Gregorius se apoya las manazas en las rodillas.
—Señor, esto es ridículo. Encontrar una aguja en un pajar, como se decía antes, sería un juego de niños en comparación con esto.
El padre capitán De Soya mira por las ventanas de la nave.
Los altos helechos ondean en el viento silencioso.
—Presiento que ella viajará río abajo. Creo que usará los teleyectores. No sé cómo… la máquina volante que alguien usó para rescatarla en el Valle de las Tumbas de Tiempo, una balsa inflable, una embarcación robada… No lo sé, pero creo que usará el Tetis.
—¿Qué podemos hacer aquí? —pregunta Rettig—. Si ya ha pasado, la hemos perdido. Si aún no ha llegado, bien… podríamos esperar para siempre. Si tuviéramos cien naves Arcángel para trasladar tropas a cada uno de estos mundos…
De Soya asiente. En sus horas de plegaria piensa que esto sería mucho más sencillo si los correos Arcángel fueran naves robot que se trasladaran a los sistemas de Pax, irradiaran la autoridad del disco papal, ordenaran la búsqueda y se fueran del sistema sin siquiera desacelerar. Por lo que él sabe, Pax no está construyendo naves robot. Lo impiden el odio de la Iglesia por las IAs y su énfasis en el contacto humano. Por lo que sabe, sólo existen tres correos clase Arcángel: el Miguel, el Gabriel, que le había llevado el mensaje, y el Rafael. En el sistema de Renacimiento, quiso enviar el otro correo para la búsqueda, pero el Miguel tenía una importante misión del Vaticano. Intelectualmente, De Soya comprende por qué esta búsqueda es únicamente suya. Pero han pasado casi tres semanas y han examinado dos mundos. Un Arcángel robot podría alcanzar doscientos sistemas y enviar la alarma en menos de diez días estándar. De este modo, De Soya y el Rafael tardarán cuatro o cinco años estándar. El exhausto padre capitán siente ganas de reír.
—Siempre está la nave —dice animadamente—. Si continúan sin ella, tienen dos opciones, enviar la nave a otra parte, o dejarla en uno de los mundos del Tetis.
—Ellos, dice usted —interviene Gregorius—. ¿Está seguro de que hay otros?
—Alguien la rescató en Hyperion. Tiene que haber otros.
—Podría ser toda una tripulación éxter —dice Rettig—. Tal vez ya estén regresando a su enjambre, después de dejar a la niña en cualquiera de estos mundos. O tal vez la hayan llevado consigo.
De Soya alza una mano para interrumpir la conversación.
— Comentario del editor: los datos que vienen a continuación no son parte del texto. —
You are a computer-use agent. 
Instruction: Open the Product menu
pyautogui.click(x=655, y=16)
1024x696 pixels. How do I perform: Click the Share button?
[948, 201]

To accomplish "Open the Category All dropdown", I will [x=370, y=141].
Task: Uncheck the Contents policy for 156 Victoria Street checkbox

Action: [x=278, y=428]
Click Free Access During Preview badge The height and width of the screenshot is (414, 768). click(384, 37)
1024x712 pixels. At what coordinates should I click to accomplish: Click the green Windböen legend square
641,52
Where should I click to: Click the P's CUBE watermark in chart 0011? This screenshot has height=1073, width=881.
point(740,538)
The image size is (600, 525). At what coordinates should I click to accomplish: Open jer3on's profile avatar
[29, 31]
Han hablado sobre esto una y otra vez.
—Creo que la nave recibió un impacto y fue averiada. Si la encontramos, puede llevarnos a la niña.
Gregorius señala la jungla. Allí está lloviendo.
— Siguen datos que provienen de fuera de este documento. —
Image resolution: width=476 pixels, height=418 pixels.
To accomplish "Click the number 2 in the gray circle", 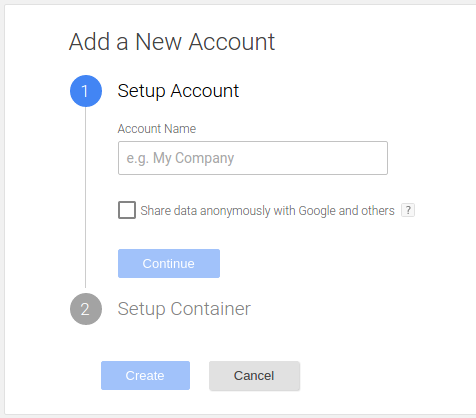I will click(x=85, y=309).
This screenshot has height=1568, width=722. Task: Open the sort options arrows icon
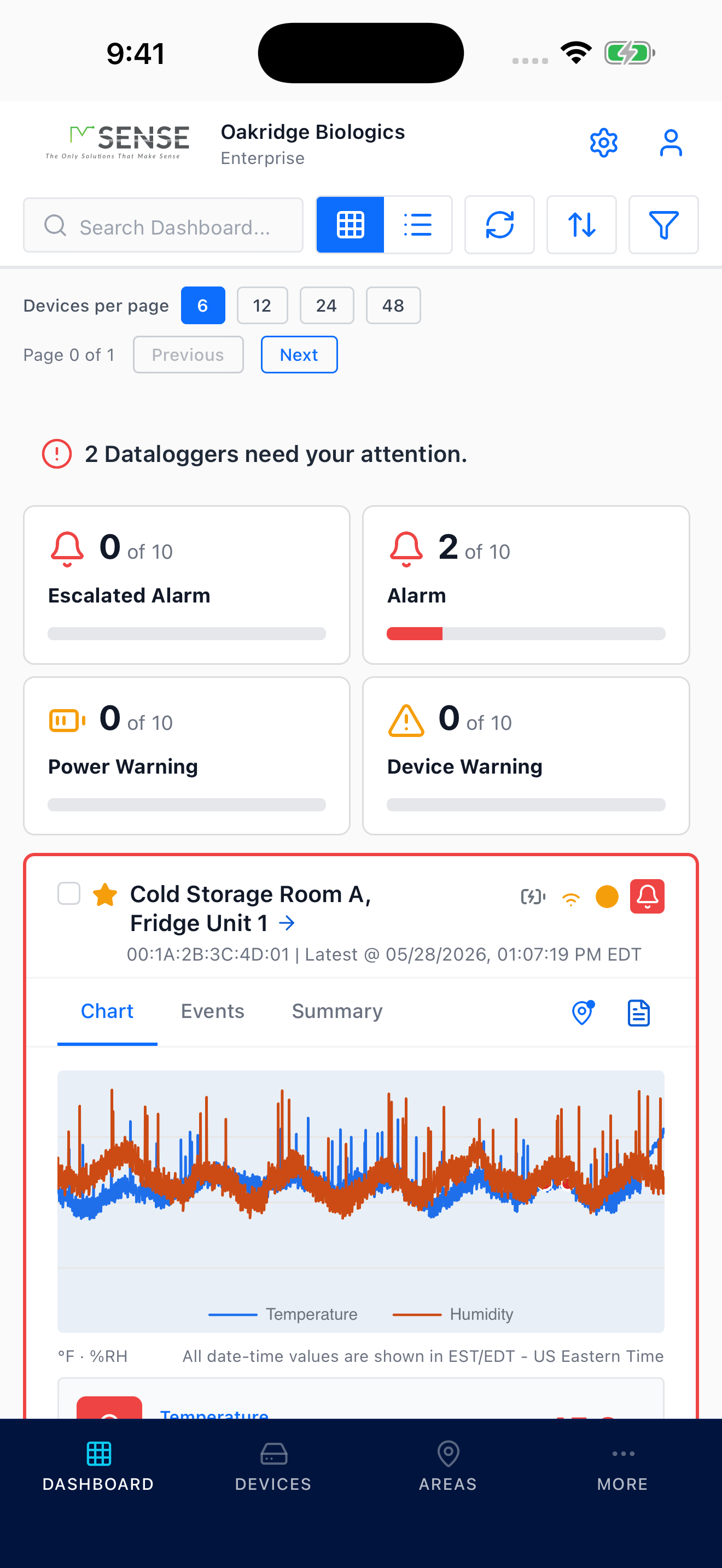(x=581, y=225)
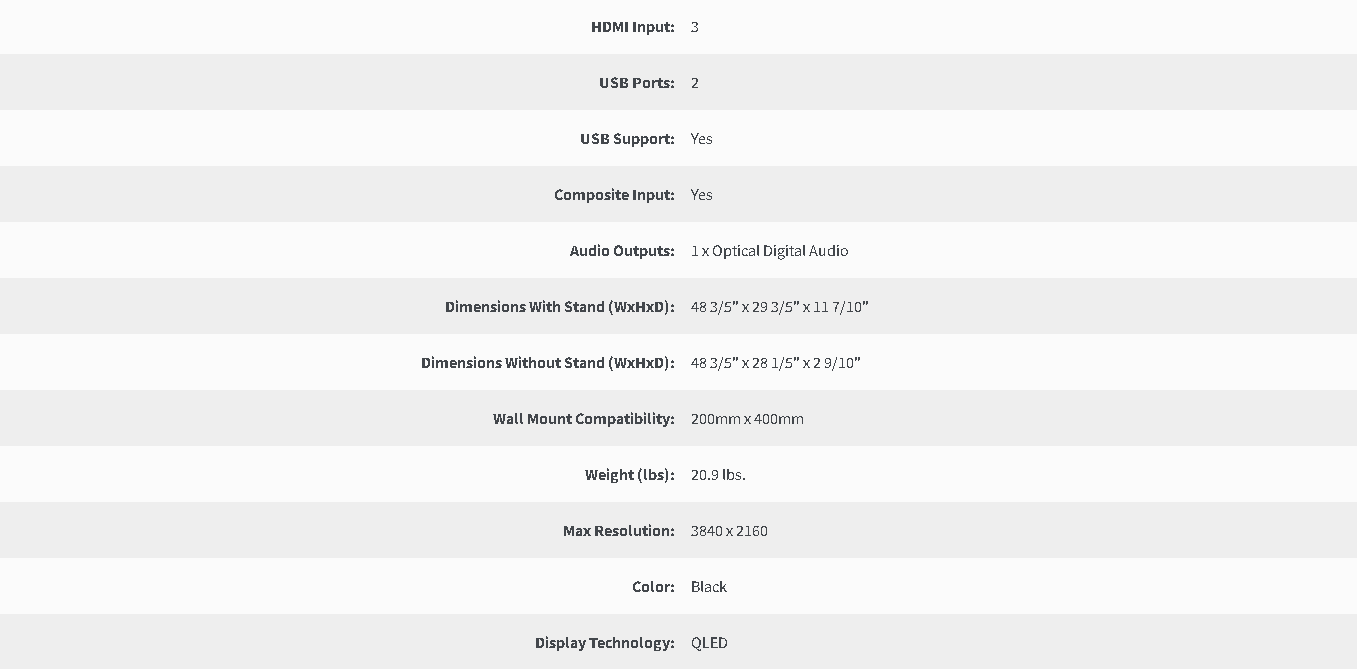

—Hemos recorrido todo este tramo del río entre los portales. No hay indicios de una nave. Cuando lleguemos al próximo sistema de Pax, podemos enviar tropas para que vigilen estos portales.
—Sí, pero tendrán una deuda temporal de ocho o nueve meses. —De Soya mira las estrías de la lluvia en las troneras—. Revisaremos el río.
—¿Qué? —exclama el lancero Rettig.
—Si tuviera una nave averiada y quisiera dejarla, ¿no la escondería? —pregunta De Soya.
Los dos guardias suizos miran a su comandante. De Soya nota que les tiemblan los dedos. La resurrección los está afectando también a ellos.
—Sondearemos el río y parte de la jungla con radar —dice el padre capitán.
—Eso llevará un día más, por lo menos —dice Rettig.
De Soya asiente.
—Pediremos al cabo Kee que ordene al Rafael que analice la jungla con radar profundo, en una franja de doscientos kilómetros sobre ambas orillas. Nosotros usaremos la nave de descenso para estudiar el río. Aquí tenemos un sistema mas tosco, pero menos superficie que cubrir.
Los agotados guardias sólo pueden asentir.
Encuentran algo en el segundo tramo del río. Parece un objeto grande de metal, en un pozo profundo a pocos kilómetros del primer portal.
La nave de descenso revolotea mientras De Soya se comunica con el Rafael.
—Cabo, vamos a investigar. Quiero que la nave esté preparada para bombardear este objeto a los tres segundos de mi orden… pero sólo si lo ordeno.
—Enterado, señor —responde Kee.
De Soya mantiene la nave en sobrevuelo mientras Gregorius y Rettig se ponen los trajes, preparan las herramientas y aguardan en la cámara de presión.
—Adelante —dice De Soya.
Gregorius salta de la cámara, y el sistema EM del traje lo sostiene justo antes de que el sargento choque contra el agua. El sargento y el lancero flotan sobre la superficie, las armas preparadas.
—Tenemos el radar profundo en espacio táctico —comunica Gregorius.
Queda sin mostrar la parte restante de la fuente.